◆ Task instructions
1. In the AnyFlow text, swap "consistency distillation" for "progressive distillation" and write out the passage starting at "Thu, 14 May" and ending at "conventional consistency distillation.".
2. According to the AnyFlow text, what encoder does the Wan2.1 base model pass text through?
3. Write what comes next in the text on NVIDIA AnyFlow, picking up after its final sentence.

◆ Provided text
***

NVIDIA AnyFlow — video diffusion distillation that is not tied to a step count

Thu, 14 May 2026 00:00:00 +0900

Overview

AnyFlow, released by NVIDIA, is a framework that distills video diffusion models so they are not locked to a fixed inference step count. Conventional few-step distilled models are pinned — a 4-step model does 4 steps, an 8-step model does 8. AnyFlow runs anywhere from 1 step to dozens from a single set of weights, and quality climbs steadily as you add steps. Starting from the nvidia/AnyFlow-Wan2.1-T2V-14B-Diffusers model card, this post looks at the On-Policy Flow Map Distillation underneath it, and why it departs from conventional consistency distillation.

graph TD
 Base["Wan2.1-T2V-14B <br/> (flow matching DiT, 50+ steps)"]
 Base --> Problem["problem: few-step distillation <br/> pins the step count + loses test-time scaling"]
 Problem --> AnyFlow["AnyFlow <br/> On-Policy Flow Map Distillation"]
 AnyFlow --> FM["flow map <br/> z_t to z_r arbitrary-interval transition"]
 AnyFlow --> BS["Flow Map Backward Simulation <br/> decompose Euler rollout into shortcut segments"]
 FM --> Result["any-step inference <br/> (1, 4, 8, 16, 32 steps)"]
 BS --> Result
 Result --> Tasks["T2V / I2V / V2V <br/> bidirectional + causal"]

The base model — Wan2.1

AnyFlow is not trained from scratch; it is a distillation layer on top of Alibaba’s open-source video model Wan2.1. The base, Wan-AI/Wan2.1-T2V-14B-Diffusers, is a 14B-parameter Diffusion Transformer built on the Flow Matching framework: it takes text through a multilingual T5 encoder and injects the condition via cross-attention in every transformer block. Temporal compression is handled by Wan-VAE, a 3D causal VAE designed specifically for video.

***

◆ Records supplied
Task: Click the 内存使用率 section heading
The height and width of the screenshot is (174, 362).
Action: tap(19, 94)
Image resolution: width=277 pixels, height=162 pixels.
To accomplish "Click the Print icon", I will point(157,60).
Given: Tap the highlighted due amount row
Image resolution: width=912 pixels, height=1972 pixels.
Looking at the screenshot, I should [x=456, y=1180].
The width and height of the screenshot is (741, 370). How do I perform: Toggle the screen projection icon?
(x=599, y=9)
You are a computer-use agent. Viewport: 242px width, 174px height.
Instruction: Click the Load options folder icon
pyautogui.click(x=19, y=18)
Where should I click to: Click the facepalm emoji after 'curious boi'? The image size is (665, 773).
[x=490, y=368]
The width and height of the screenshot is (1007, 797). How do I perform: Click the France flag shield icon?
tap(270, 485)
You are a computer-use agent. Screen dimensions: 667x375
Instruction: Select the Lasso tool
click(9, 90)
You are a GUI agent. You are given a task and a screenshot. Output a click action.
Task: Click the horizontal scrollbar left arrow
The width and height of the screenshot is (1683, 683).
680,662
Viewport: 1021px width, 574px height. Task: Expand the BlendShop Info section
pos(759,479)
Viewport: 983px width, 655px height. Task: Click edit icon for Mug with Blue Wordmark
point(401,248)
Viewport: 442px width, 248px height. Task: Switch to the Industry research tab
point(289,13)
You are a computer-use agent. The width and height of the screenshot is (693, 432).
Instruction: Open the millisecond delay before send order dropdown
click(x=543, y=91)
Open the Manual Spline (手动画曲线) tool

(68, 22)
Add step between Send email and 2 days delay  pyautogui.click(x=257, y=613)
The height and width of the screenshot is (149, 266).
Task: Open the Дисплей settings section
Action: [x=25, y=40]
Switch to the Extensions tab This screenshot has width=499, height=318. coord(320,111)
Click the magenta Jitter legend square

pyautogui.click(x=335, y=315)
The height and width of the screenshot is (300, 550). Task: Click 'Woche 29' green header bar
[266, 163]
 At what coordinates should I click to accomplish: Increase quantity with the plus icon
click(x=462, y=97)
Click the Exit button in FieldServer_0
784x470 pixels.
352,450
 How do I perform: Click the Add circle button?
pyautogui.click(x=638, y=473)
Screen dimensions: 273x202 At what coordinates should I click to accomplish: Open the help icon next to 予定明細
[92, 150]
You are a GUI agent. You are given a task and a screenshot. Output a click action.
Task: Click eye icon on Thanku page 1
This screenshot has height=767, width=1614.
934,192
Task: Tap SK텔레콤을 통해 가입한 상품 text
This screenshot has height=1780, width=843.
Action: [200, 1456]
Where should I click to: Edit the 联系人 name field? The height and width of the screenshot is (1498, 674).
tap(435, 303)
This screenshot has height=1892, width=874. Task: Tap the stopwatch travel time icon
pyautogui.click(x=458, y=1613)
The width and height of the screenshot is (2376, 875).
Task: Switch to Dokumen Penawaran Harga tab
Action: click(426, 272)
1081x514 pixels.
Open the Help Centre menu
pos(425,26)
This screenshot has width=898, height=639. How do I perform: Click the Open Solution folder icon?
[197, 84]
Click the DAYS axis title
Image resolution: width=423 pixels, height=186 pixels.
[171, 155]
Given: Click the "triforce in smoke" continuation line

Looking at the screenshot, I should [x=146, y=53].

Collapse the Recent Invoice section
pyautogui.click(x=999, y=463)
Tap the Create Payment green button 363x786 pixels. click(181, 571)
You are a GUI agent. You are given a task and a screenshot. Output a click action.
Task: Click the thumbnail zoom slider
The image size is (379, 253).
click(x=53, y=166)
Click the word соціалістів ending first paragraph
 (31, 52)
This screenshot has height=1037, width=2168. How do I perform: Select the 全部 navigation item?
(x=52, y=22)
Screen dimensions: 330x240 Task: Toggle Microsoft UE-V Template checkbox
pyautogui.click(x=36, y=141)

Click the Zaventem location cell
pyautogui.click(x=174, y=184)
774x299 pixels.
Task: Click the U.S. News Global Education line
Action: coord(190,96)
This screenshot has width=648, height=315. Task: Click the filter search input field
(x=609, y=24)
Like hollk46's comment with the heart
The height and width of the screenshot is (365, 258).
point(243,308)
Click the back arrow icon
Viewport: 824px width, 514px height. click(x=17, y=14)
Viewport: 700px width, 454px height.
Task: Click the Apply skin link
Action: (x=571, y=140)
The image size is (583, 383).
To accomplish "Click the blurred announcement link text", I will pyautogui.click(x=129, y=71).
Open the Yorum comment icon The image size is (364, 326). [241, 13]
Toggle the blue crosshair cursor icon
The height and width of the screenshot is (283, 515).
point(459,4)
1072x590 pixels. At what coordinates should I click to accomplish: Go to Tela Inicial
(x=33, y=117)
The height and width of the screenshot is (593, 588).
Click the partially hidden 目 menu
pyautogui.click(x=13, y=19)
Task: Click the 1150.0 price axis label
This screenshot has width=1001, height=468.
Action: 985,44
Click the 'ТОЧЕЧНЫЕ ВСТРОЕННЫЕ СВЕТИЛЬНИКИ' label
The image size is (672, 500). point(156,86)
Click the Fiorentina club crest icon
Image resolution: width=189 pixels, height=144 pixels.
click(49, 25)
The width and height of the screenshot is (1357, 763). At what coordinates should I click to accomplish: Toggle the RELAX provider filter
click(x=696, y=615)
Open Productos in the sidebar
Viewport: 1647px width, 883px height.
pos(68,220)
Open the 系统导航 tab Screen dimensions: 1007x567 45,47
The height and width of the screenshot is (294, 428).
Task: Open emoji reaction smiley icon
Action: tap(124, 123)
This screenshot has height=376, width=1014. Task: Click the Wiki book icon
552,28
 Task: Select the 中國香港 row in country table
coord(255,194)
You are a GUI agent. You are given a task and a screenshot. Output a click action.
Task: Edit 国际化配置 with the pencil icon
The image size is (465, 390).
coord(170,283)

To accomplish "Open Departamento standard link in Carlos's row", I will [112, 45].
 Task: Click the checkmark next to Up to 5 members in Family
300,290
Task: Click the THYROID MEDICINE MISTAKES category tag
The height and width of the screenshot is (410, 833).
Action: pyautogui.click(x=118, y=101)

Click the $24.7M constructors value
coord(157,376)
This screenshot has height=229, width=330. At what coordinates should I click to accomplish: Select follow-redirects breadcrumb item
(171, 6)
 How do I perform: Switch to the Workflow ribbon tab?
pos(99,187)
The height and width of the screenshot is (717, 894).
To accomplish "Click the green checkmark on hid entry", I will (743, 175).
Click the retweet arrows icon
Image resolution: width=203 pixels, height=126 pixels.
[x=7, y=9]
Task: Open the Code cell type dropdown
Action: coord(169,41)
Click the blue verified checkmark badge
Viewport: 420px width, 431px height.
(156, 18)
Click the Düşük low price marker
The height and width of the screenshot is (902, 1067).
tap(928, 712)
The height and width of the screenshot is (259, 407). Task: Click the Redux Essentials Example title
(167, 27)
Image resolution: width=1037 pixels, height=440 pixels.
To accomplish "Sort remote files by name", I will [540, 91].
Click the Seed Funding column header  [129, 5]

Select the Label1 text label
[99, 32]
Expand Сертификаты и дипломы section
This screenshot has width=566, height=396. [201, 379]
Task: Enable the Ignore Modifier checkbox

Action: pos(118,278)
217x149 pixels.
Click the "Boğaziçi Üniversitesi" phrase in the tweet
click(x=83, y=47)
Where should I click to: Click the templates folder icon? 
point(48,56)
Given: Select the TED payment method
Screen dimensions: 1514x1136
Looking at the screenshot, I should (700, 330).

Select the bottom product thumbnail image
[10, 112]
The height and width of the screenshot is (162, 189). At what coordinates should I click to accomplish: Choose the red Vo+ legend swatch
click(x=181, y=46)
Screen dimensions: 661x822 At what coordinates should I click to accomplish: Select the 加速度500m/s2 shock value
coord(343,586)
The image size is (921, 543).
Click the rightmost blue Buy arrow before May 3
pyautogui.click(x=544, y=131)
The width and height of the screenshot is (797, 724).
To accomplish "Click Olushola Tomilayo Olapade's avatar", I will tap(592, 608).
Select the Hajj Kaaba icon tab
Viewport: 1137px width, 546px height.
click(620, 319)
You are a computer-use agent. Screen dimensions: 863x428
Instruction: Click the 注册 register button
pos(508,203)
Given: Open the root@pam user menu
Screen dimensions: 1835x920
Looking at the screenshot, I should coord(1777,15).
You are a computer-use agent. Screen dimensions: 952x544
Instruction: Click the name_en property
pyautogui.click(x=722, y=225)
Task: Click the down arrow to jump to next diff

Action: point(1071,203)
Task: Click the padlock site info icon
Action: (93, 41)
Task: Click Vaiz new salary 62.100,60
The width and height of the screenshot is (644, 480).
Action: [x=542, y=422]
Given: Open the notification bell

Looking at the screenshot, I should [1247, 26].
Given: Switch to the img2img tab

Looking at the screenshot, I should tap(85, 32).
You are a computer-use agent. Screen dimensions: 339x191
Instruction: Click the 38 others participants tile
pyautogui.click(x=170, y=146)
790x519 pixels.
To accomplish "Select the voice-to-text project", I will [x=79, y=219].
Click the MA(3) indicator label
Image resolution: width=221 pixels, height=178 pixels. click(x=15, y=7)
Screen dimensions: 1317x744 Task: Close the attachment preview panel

***

◆ The replies
1.
Thu, 14 May 2026 00:00:00 +0900

Overview

AnyFlow, released by NVIDIA, is a framework that distills video diffusion models so they are not locked to a fixed inference step count. Conventional few-step distilled models are pinned — a 4-step model does 4 steps, an 8-step model does 8. AnyFlow runs anywhere from 1 step to dozens from a single set of weights, and quality climbs steadily as you add steps. Starting from the nvidia/AnyFlow-Wan2.1-T2V-14B-Diffusers model card, this post looks at the On-Policy Flow Map Distillation underneath it, and why it departs from conventional progressive distillation.

2. A multilingual T5 encoder.

3.
Wan2.1’s weakness is the weakness of diffusion models generally: it is slow. Producing one 480P five-second clip takes roughly 50 steps of ODE integration, and at 14B each step is heavy. That is what few-step distillation is for — and that is where the conventional approach shows its limits.

The problem — why few-step distillation is pinned

The standard tool for few-step sampling is distillation in the consistency model family. The core idea is to learn a mapping that jumps straight from any noisy point z_t to the clean output z_0 — an endpoint consistency mapping. The catch is that this replaces the original probability-flow ODE trajectory wholesale with a consistency-sampling trajectory.

Two things break as a result. First, the model is optimized for a particular step count and degrades at other budgets. Second, and more damaging — test-time scaling disappears. Ordinary diffusion sampling gets better as you add steps; consistency-distilled models do not improve, and can even get worse, with more steps. That is the price of discarding the ODE trajectory’s “more compute means more accuracy” property. The AnyFlow paper takes exactly this failure as its starting point.

AnyFlow’s answer — on-policy flow map distillation

AnyFlow’s shift compresses to one line: drop the endpoint mapping (z_t → z_0) and learn a flow-map transition over arbitrary time intervals (z_t → z_r). Because it learns transitions between any two points on the trajectory rather than a single endpoint z_0, the same model handles whatever way inference chooses to slice the steps. That is the technical basis of “any-step.”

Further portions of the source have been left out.